RE: Think about it15 Nov 2025 18:38
We will find out soon but normally:
✅ What normally happens in a farm-down
A farm-down (or farm-out) is when a company sells part of its working interest to another company.
Typical consideration includes:
1. Cash payment up front (most common)
This is the standard model.
The buyer pays the seller cash on completion for the percentage of the asset they acquire.
2. Carry / promoted terms
Buyers often agree to pay some or all of the seller’s future development costs, such as:
• drilling costs
• seismic costs
• development CAPEX
This “cost carry” often forms a large part of the economic value to the seller.
3. Optional contingent payments
These are not mandatory, but sometimes included:
• milestone payments (e.g., at FID or first gas)
• production-linked bonuses
• price-linked bonuses
• royalties (rare in PSC countries like Indonesia, because the government already has a take)
❌ What is not typical
Sellers do not generally remain and receive “a percentage of profits” on the piece they sold.
Once they sell the interest, they give up:
• that share of production
• that share of revenue
• that share of profits
Unless they specifically negotiate a royalty or production bonus — which, again, is not standard for farm-downs in SE Asia PSCs.

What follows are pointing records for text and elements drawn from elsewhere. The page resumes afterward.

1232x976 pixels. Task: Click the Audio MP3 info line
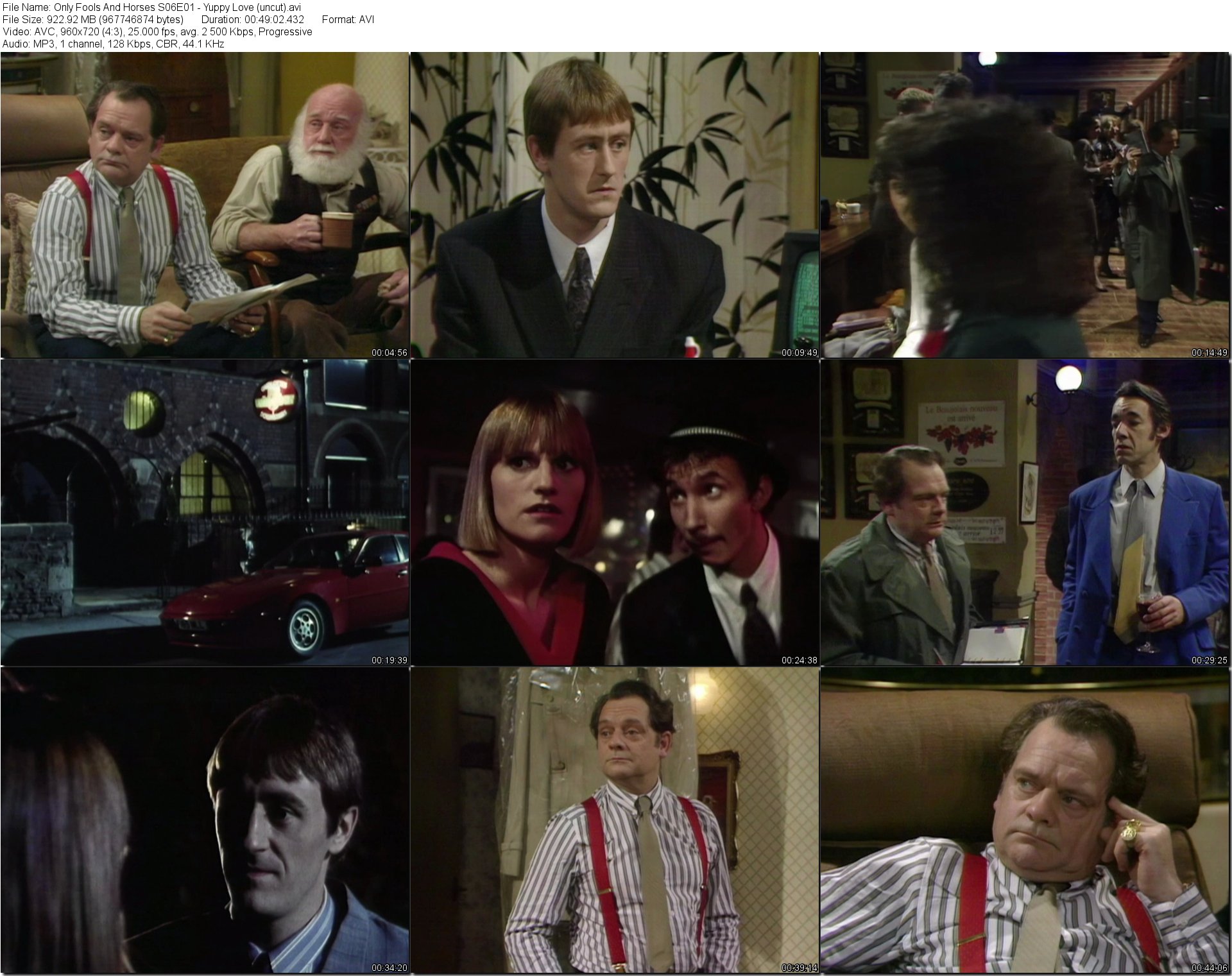[113, 44]
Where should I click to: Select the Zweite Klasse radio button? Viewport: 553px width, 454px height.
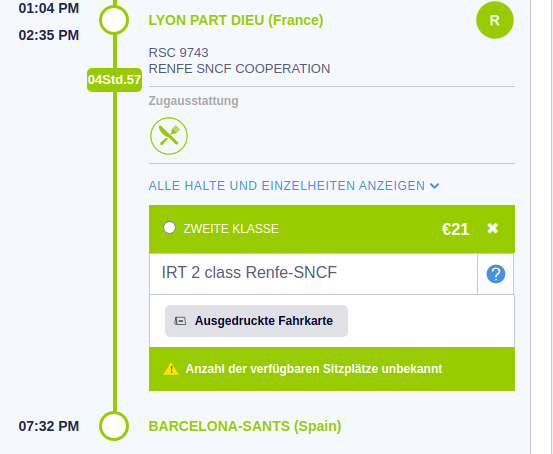169,228
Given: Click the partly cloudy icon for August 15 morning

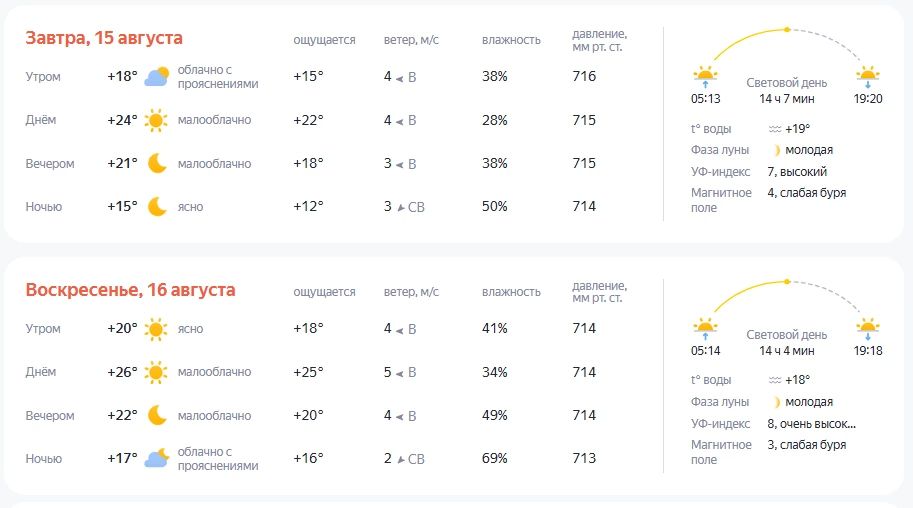Looking at the screenshot, I should (x=157, y=76).
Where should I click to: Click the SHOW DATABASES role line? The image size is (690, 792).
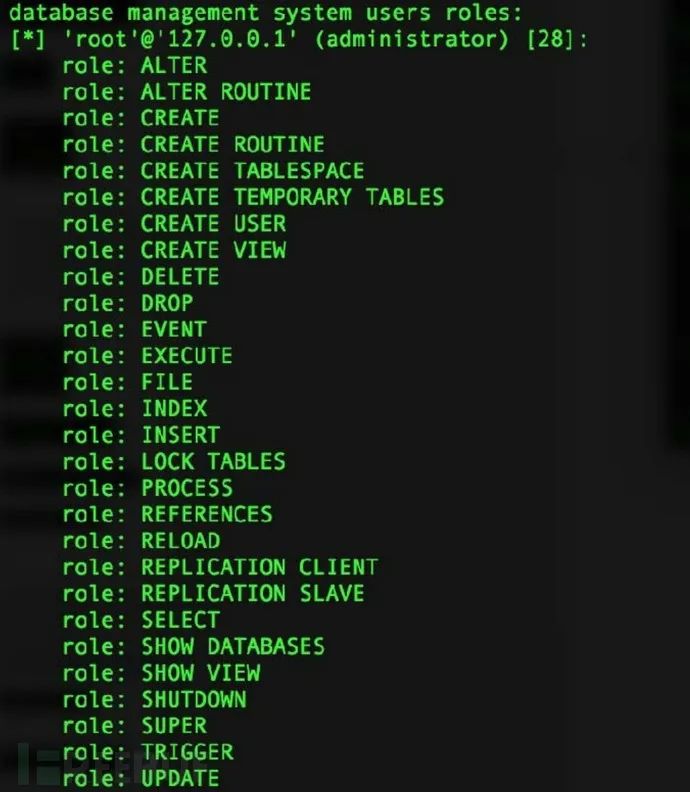194,646
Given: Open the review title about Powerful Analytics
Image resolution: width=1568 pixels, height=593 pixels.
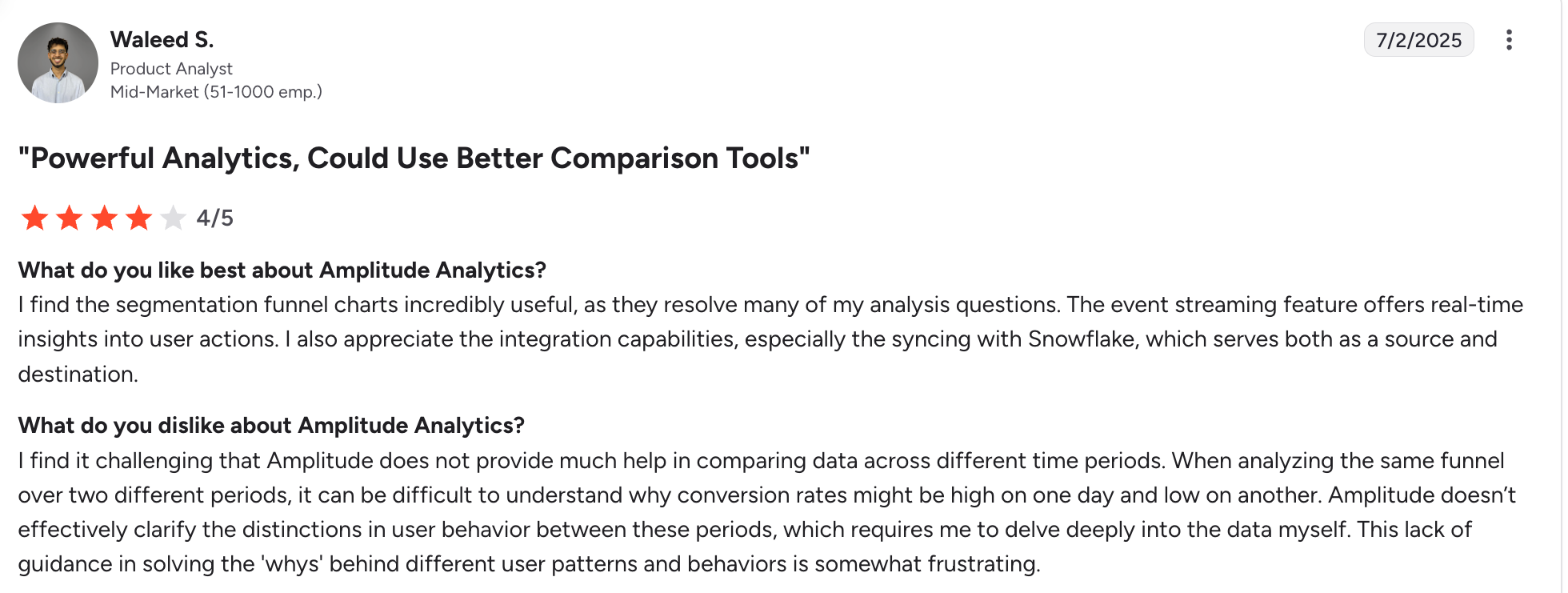Looking at the screenshot, I should (x=414, y=158).
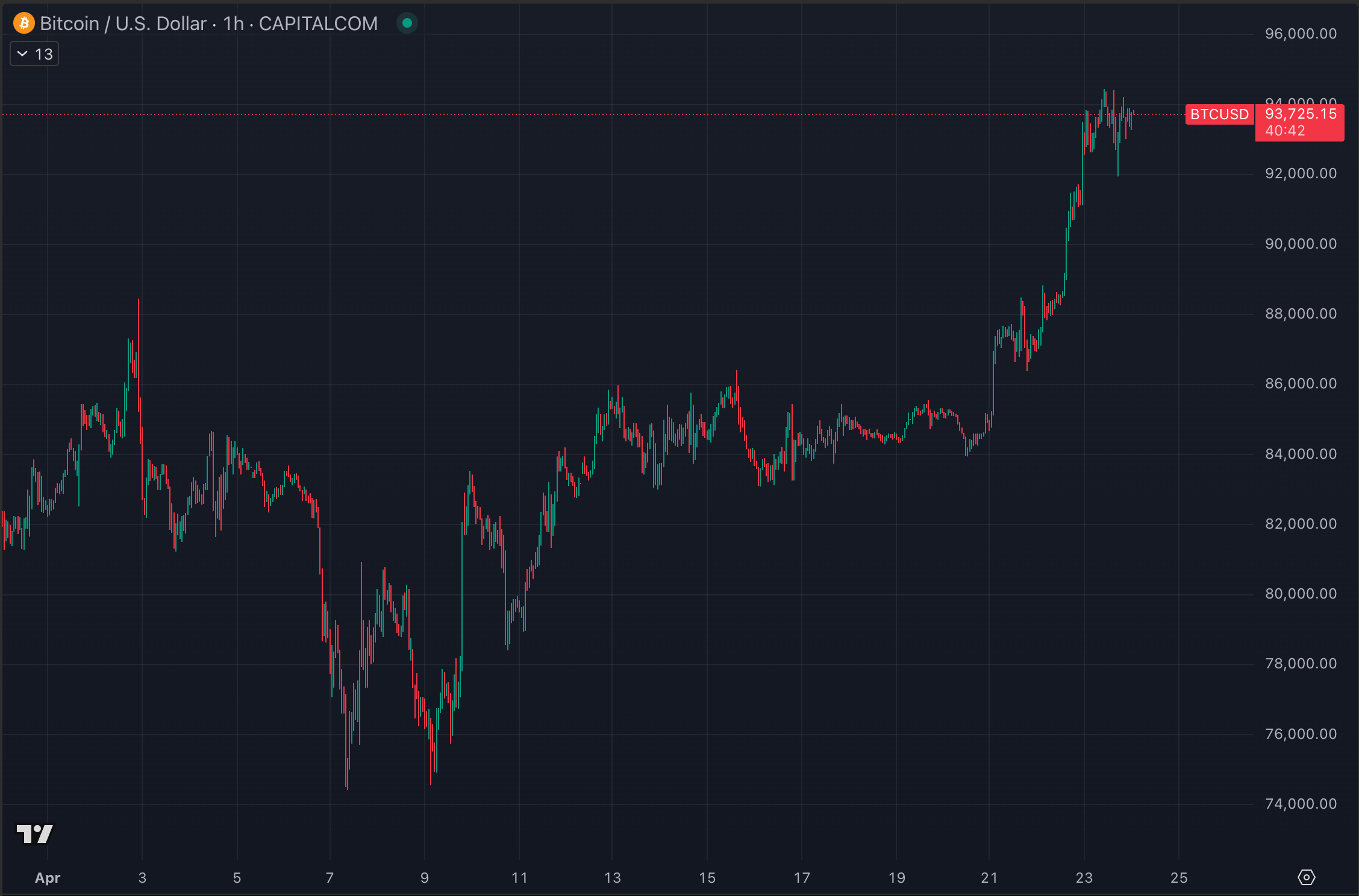Click the red BTCUSD price label
Viewport: 1359px width, 896px height.
coord(1219,114)
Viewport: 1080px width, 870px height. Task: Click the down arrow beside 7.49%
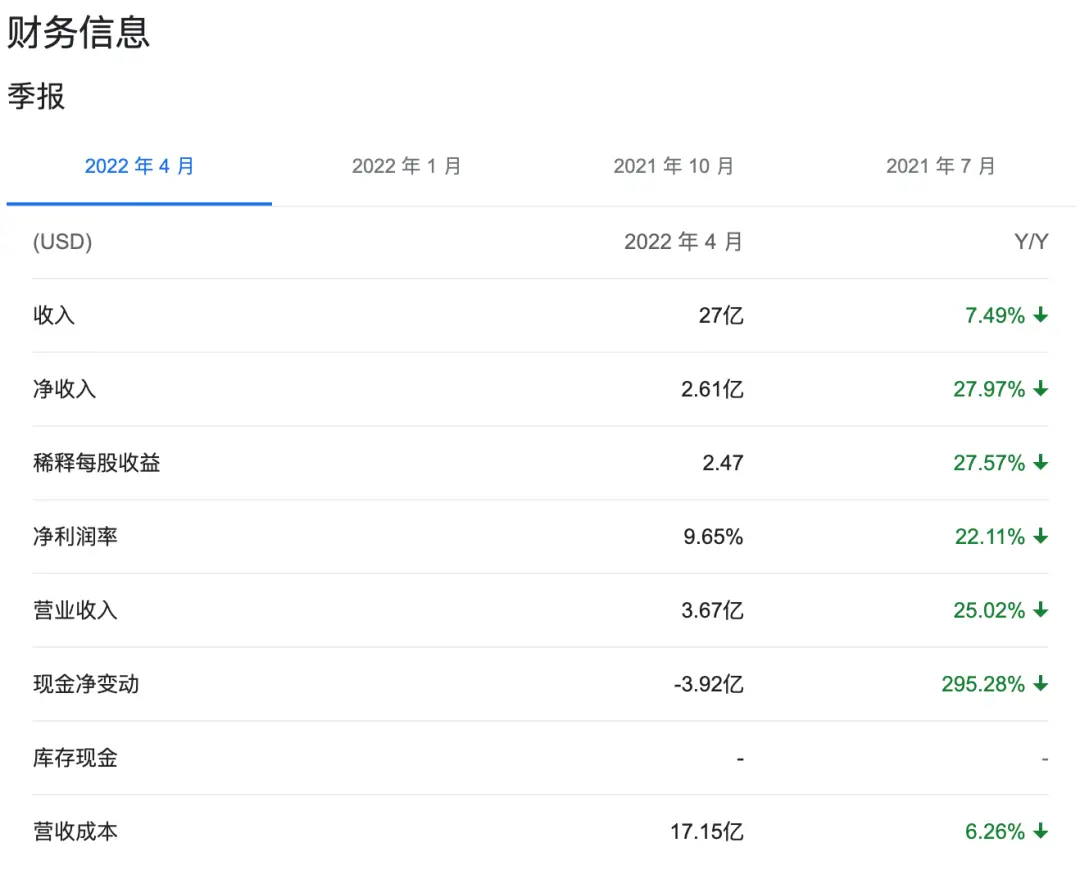pos(1040,316)
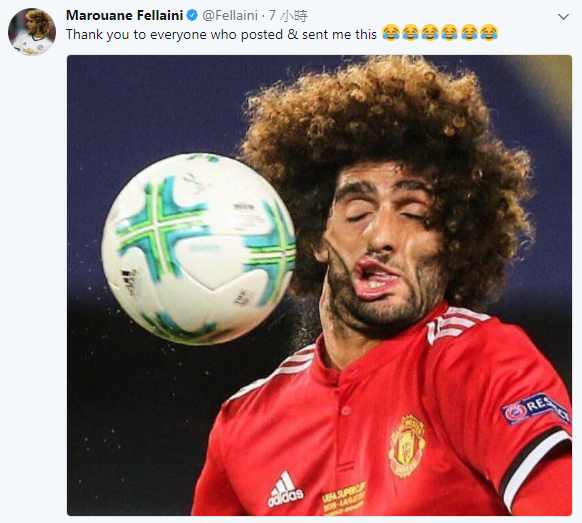Open the @Fellaini handle link
Image resolution: width=582 pixels, height=523 pixels.
(x=230, y=16)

🧩 How this applies to Empyrean (EME) and Mako
If EME farms down (sells) its 8.5% Mako interest, it would normally receive:
• Cash upfront, plus possibly
• A carry through development, and/or
• Small contingent payments at milestones
It would not keep receiving a share of profits from the portion sold. It keeps only the cash and whatever remaining working interest it did not sell.